SANTA MESSA E CANONIZZAZIONE DEI BEATI:
PAOLO VI, OSCAR ROMERO, FRANCESCO SPINELLI, VINCENZO ROMANO, 
MARIA CATERINA KASPER, NAZARIA IGNAZIA DI SANTA TERESA DI GESÙ, NUNZIO SULPRIZIO

OMELIA DEL SANTO PADRE FRANCESCO

Piazza San Pietro
Domenica, 14 ottobre 2018

 

La seconda Lettura ci ha detto che «la parola di Dio è viva, efficace e tagliente» (Eb 4,12). È proprio così: la Parola di Dio non è solo un insieme di verità o un edificante racconto spirituale, no, è Parola viva, che tocca la vita, che la trasforma. Lì Gesù in persona, Lui che è la Parola vivente di Dio, parla ai nostri cuori.

Il Vangelo, in particolare, ci invita all’incontro con il Signore, sull’esempio di quel «tale» che «gli corse incontro» (cfr Mc 10,17). Possiamo immedesimarci in quell’uomo, di cui il testo non dice il nome, quasi a suggerire che possa rappresentare ciascuno di noi. Egli domanda a Gesù come «avere in eredità la vita eterna» (v. 17). Chiede la vita per sempre, la vita in pienezza: chi di noi non la vorrebbe? Ma, notiamo, la chiede come un’eredità da avere, come un bene da ottenere, da conquistare con le sue forze. Infatti, per possedere questo bene ha osservato i comandamenti fin dall’infanzia e per raggiungere lo scopo è disposto a osservarne altri; per questo chiede: «Che cosa devo fare per avere?».
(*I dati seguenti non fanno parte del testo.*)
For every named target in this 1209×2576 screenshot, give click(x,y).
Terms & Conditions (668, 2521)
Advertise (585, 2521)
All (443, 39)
La risposta di Gesù lo spiazza. Il Signore fissa lo sguardo su di lui e lo ama (cfr v. 21). Gesù cambia prospettiva: dai precetti osservati per ottenere ricompense all’amore gratuito e totale. Quel tale parlava nei termini di domanda e offerta, Gesù gli propone una storia di amore. Gli chiede di passare dall’osservanza delle leggi al dono di sé, dal fare per sé all’essere con Lui. E gli fa una proposta di vita “tagliente”: «Vendi quello che hai e dallo ai poveri […] e vieni! Seguimi!» (v. 21). Anche a te Gesù dice: “vieni, seguimi!”. Vieni: non stare fermo, perché non basta non fare nulla di male per essere di Gesù. Seguimi: non andare dietro a Gesù solo quando ti va, ma cercalo ogni giorno; non accontentarti di osservare dei precetti, di fare un po’ di elemosina e dire qualche preghiera: trova in Lui il Dio che ti ama sempre, il senso della tua vita, la forza di donarti.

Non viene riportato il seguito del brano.